The owners of a Michigan motel that turned away a family because of their young boy’s service dog may now be facing criminal charges.
Arlen Facey had made reservations for what was to be a fun family trip to Bear Lake, Michigan more than a month in advance. But when he, his wife, their 8-year old disabled son, and his service dog arrived, they were turned away at the door.
The Facey’s adopted 8-year old David when he was just 2-and-a-half years old. Born to a drug-addicted mother, David spent the first year of his life being weaned from the drugs in his tiny body. Eventually, a tracheotomy was performed to assist with his breathing.

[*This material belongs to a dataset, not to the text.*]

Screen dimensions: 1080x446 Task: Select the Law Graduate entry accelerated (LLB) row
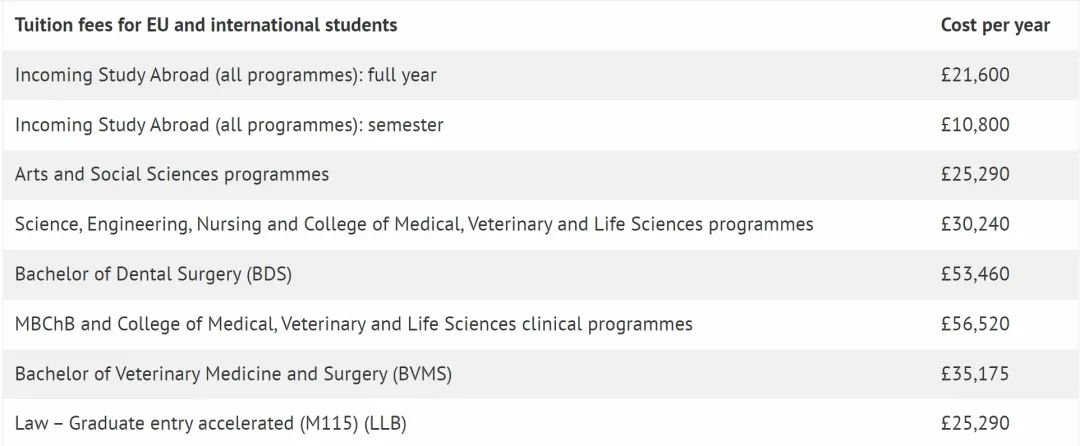tap(540, 423)
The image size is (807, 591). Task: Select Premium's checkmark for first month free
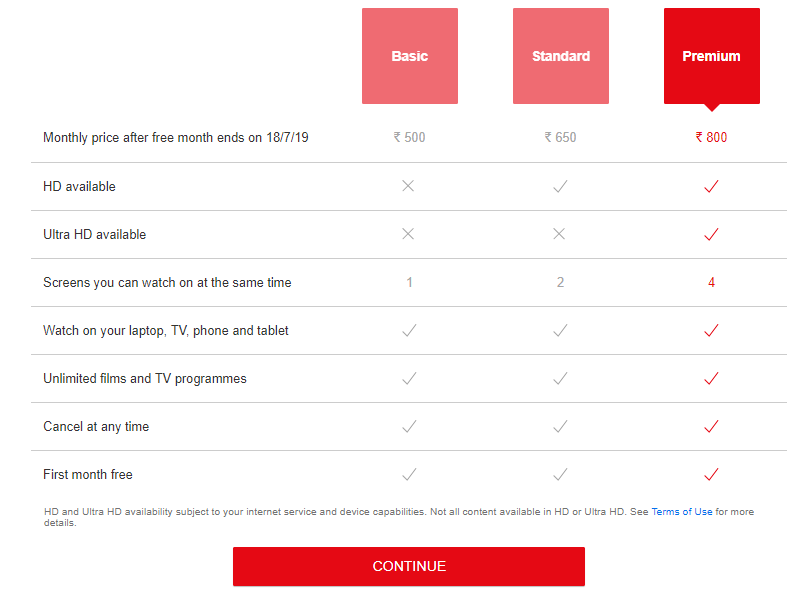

While David is much healthier today, the Facey’s say it’s his service dog, Venture, that really makes a difference. After a year of training to become a service dog, Venture detects when David isn’t getting enough oxygen, alerts the family, and retrieves an oxygen tank for him.
On July 28, the family arrived at the Bella Vista Motel. Upon check-in, they were told by motel owner, Barb DeWildt that the motel had a “no pets” policy and that Venture could not stay.
“When she said we couldn’t stay there, I advised her it was breaking a couple laws and violating civil rights for our son — the dog is for him,” Arlen Facey told WZZM.
He then called Manistee County Police who did not come to the motel to respond to the call. Thankfully, the family who were visiting for an event with David’s youth hockey team for disabled children, were able to stay at a friend’s cabin.
A few days after being turned away from Bella Vista, police finally returned the Facey’s call and confirmed that, after doing some research, it was a criminal matter.
Last year, Michigan lawmakers passed a bill making it a misdemeanor for businesses to refuse entry to a service dog. This local law is in addition to the federally mandated Americans with Disabilities Act which grants access to service dogs anywhere that their handlers are permitted.
The Manistee County Sheriff’s Department investigated the matter and sent their finding to the prosecutors officer for possible charges against the owners of the motel.
The Facey’s say they don’t want to bring trouble to the owners of the motel, but hope the incident helps bring awareness and education of the rights of service dogs.